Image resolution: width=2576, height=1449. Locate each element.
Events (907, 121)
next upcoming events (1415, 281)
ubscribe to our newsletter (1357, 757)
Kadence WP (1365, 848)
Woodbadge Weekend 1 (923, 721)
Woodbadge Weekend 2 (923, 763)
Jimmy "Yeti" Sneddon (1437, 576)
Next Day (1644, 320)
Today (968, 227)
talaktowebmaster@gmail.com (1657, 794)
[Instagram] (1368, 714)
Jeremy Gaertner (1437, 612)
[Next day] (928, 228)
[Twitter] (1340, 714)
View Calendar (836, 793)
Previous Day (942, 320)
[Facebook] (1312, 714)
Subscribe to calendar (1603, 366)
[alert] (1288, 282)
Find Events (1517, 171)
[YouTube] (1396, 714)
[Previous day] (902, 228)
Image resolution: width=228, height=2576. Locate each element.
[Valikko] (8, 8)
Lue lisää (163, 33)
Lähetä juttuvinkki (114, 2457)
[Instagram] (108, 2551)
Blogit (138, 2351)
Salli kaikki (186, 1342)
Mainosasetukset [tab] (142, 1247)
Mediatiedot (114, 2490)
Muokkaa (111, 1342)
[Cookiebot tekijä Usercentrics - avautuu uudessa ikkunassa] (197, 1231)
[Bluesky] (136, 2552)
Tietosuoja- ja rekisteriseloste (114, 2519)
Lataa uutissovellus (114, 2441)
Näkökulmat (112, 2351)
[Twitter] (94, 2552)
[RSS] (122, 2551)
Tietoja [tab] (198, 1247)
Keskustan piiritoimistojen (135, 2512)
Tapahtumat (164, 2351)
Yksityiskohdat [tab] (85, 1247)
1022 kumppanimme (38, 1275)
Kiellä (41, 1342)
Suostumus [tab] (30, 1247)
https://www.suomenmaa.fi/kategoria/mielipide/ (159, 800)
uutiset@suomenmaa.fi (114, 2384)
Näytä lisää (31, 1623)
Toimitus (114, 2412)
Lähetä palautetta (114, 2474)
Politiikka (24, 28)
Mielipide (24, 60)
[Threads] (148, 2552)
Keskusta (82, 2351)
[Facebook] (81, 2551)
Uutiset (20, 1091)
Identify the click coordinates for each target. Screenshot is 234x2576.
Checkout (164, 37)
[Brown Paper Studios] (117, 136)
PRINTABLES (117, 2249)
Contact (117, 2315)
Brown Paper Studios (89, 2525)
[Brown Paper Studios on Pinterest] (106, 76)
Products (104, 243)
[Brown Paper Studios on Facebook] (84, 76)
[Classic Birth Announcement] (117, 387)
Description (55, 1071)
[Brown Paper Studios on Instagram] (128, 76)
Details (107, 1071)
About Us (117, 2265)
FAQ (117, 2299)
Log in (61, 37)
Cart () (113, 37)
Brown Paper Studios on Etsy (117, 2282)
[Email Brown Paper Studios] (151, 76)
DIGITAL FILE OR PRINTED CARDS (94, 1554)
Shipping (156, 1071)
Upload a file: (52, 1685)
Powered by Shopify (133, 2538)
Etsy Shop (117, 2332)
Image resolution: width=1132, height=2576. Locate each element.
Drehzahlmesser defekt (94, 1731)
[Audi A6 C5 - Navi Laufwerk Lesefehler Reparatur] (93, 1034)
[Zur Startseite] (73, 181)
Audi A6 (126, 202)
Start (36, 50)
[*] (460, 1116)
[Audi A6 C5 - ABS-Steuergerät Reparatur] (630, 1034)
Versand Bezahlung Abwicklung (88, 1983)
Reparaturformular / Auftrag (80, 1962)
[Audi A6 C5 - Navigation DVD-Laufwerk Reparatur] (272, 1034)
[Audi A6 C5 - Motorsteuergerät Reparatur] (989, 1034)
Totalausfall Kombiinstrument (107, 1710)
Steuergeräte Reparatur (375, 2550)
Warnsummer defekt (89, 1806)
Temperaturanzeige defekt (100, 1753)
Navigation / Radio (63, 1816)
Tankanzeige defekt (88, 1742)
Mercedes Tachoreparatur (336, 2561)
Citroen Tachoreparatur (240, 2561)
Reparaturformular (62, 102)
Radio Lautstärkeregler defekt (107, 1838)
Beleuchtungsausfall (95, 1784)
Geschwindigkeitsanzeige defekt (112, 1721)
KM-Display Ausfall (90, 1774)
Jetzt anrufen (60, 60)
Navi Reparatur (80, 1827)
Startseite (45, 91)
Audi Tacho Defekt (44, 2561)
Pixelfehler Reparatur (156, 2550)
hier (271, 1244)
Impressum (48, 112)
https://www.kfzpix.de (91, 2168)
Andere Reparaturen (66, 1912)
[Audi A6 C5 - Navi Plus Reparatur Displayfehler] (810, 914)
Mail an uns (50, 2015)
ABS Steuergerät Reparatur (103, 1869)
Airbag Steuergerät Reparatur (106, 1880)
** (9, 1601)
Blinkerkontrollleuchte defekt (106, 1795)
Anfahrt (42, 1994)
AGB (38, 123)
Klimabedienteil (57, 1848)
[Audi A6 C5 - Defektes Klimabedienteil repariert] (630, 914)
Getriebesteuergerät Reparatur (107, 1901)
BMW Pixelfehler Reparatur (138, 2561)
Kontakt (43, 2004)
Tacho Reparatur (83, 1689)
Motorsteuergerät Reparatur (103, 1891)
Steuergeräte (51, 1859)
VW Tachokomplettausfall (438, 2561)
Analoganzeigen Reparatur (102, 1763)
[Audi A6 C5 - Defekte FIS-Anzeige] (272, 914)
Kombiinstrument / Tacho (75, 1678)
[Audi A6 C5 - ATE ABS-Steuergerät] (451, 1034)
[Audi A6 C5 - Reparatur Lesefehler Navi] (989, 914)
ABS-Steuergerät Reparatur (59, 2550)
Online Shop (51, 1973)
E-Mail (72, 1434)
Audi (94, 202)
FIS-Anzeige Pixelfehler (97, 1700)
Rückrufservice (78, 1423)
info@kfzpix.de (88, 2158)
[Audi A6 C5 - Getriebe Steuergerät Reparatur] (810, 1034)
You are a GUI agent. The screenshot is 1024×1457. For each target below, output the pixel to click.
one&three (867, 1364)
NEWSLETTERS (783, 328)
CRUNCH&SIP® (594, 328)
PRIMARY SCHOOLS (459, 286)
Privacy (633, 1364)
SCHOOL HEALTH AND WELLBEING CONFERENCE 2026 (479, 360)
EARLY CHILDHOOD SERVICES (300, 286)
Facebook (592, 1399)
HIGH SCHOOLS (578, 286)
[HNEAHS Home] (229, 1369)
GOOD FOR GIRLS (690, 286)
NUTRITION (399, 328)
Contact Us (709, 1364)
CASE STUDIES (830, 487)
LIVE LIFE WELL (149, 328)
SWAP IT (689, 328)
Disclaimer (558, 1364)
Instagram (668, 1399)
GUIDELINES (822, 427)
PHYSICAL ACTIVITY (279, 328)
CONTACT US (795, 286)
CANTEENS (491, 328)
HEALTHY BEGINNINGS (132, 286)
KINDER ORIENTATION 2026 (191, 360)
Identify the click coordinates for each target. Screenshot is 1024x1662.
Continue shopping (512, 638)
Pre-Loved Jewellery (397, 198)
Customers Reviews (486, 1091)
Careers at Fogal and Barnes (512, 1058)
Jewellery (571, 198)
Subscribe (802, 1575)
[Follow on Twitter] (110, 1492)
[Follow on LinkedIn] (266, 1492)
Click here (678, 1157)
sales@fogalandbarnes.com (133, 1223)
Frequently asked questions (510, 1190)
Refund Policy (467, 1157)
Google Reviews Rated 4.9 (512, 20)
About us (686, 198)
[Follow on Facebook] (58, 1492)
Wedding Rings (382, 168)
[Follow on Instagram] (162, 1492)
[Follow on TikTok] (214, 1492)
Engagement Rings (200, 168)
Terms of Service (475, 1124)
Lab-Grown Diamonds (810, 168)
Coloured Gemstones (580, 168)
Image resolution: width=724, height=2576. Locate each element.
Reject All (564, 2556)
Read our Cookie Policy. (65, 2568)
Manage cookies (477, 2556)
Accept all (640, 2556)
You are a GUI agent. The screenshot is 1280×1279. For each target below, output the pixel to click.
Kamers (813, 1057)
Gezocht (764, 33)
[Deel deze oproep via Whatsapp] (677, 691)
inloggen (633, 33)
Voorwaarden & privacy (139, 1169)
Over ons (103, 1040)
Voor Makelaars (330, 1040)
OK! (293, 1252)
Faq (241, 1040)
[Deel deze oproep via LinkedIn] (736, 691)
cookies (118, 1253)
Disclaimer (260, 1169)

# # # # #

▸ **What the task requires**
From the material above, set down exactly the lines starting at the one with "Totalausfall Kombiinstrument (107, 1710)" and ending at the one with "VW Tachokomplettausfall (438, 2561)", end lines included.

▸ **Result of the exercise**
Totalausfall Kombiinstrument (107, 1710)
Steuergeräte Reparatur (375, 2550)
Warnsummer defekt (89, 1806)
Temperaturanzeige defekt (100, 1753)
Navigation / Radio (63, 1816)
Tankanzeige defekt (88, 1742)
Mercedes Tachoreparatur (336, 2561)
Citroen Tachoreparatur (240, 2561)
Reparaturformular (62, 102)
Radio Lautstärkeregler defekt (107, 1838)
Beleuchtungsausfall (95, 1784)
Geschwindigkeitsanzeige defekt (112, 1721)
KM-Display Ausfall (90, 1774)
Jetzt anrufen (60, 60)
Navi Reparatur (80, 1827)
Startseite (45, 91)
Audi Tacho Defekt (44, 2561)
Pixelfehler Reparatur (156, 2550)
hier (271, 1244)
Impressum (48, 112)
https://www.kfzpix.de (91, 2168)
Andere Reparaturen (66, 1912)
[Audi A6 C5 - Navi Plus Reparatur Displayfehler] (810, 914)
Mail an uns (50, 2015)
ABS Steuergerät Reparatur (103, 1869)
Airbag Steuergerät Reparatur (106, 1880)
** (9, 1601)
Blinkerkontrollleuchte defekt (106, 1795)
Anfahrt (42, 1994)
AGB (38, 123)
Klimabedienteil (57, 1848)
[Audi A6 C5 - Defektes Klimabedienteil repariert] (630, 914)
Getriebesteuergerät Reparatur (107, 1901)
BMW Pixelfehler Reparatur (138, 2561)
Kontakt (43, 2004)
Tacho Reparatur (83, 1689)
Motorsteuergerät Reparatur (103, 1891)
Steuergeräte (51, 1859)
VW Tachokomplettausfall (438, 2561)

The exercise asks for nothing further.